Uygulama kanuna girdi
Aykırılık tartışmasının odağındaki Anayasa’nın 145. maddesi, askeri mahkemelerin görevini, ‘askerlerin, askeri suçlar ile bunların asker aleyhine veya askeri mahallerde yahut askerlik hizmet ve görevleri ile ilgili işledikleri suçlara bakmak’ olarak tarif ediyor.
Ayrıca, sivillerin özel kanunda belirtilen askeri suçlar ve askerlere karşı işlenmiş suçlar nedeniyle askeri mahkemelerde yargılanmasına imkan tanıyor.
Yeni yasa ise özel yetkili mahkeme (eski DGM) kapsamındaki suçlarla ilgili olarak askerlerin de adli mahkemelerde yargılanmasını hükme bağlıyor.
İlk bakışta, ‘yenilik’ gibi gözükse de bu yasayla aslında yeni bir düzenleme yapılmıyor. Zaten uygulama böyledir.
Sözgelimi, Albay Dursun Çiçek, muvazzaf subaydır.

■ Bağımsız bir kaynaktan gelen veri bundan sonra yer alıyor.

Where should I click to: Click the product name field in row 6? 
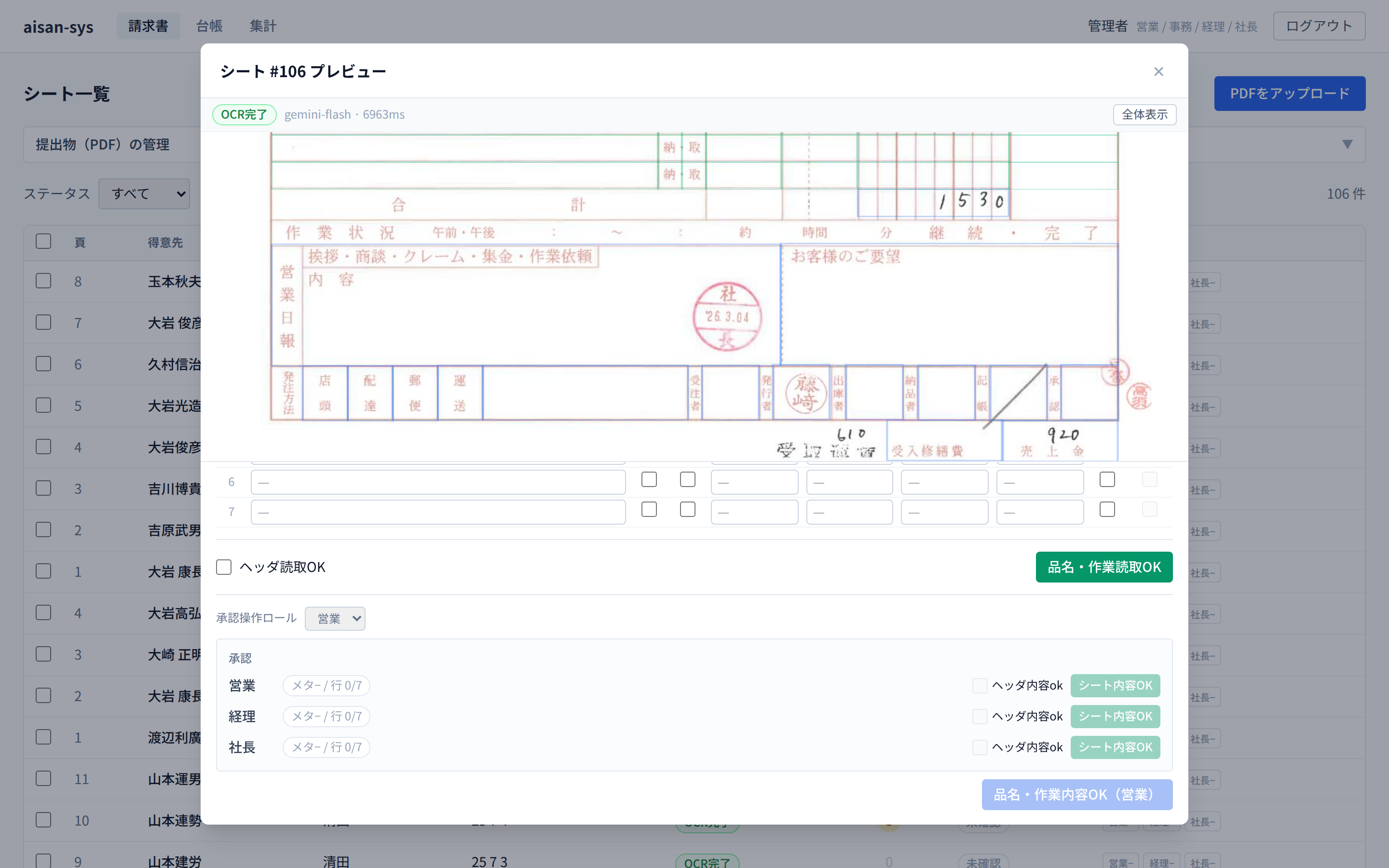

Ergenekon soruşturmasını yürüten özel yetkili savcılar, ifadesini almak için kimseden izin istemedi, aynı şekilde tutuklanması talebiyle mahkemeye sevk ederken de izne ihtiyaç duymadı.
Hukuk ihlaline fren
Buradaki amaç, ‘askeri mahal’, ‘askeri suç’ ve ‘askere karşı işlenmiş suç’ gibi muğlak ifadelerle, çift başlı yargı sisteminin boşluklarından nemalanma ihtimalinin ortadan kaldırılmasıdır.
Şemdinli Davası’nda olduğu gibi...
Bombalanan kitabevi, askeri mahalde mi? Değil. Kitabevi bombalama, askeri görev mi? Değil. Bombalama eylemi askere karşı işlenmiş suç mu? Değil.
Ama sivil mahkemede 39 yıl hapis cezasıyla sonuçlanan dava, Yargıtay tarafından bozuldu, askeri mahkemeye havale edildi. Ardından iki asker sanık görevlerine döndü.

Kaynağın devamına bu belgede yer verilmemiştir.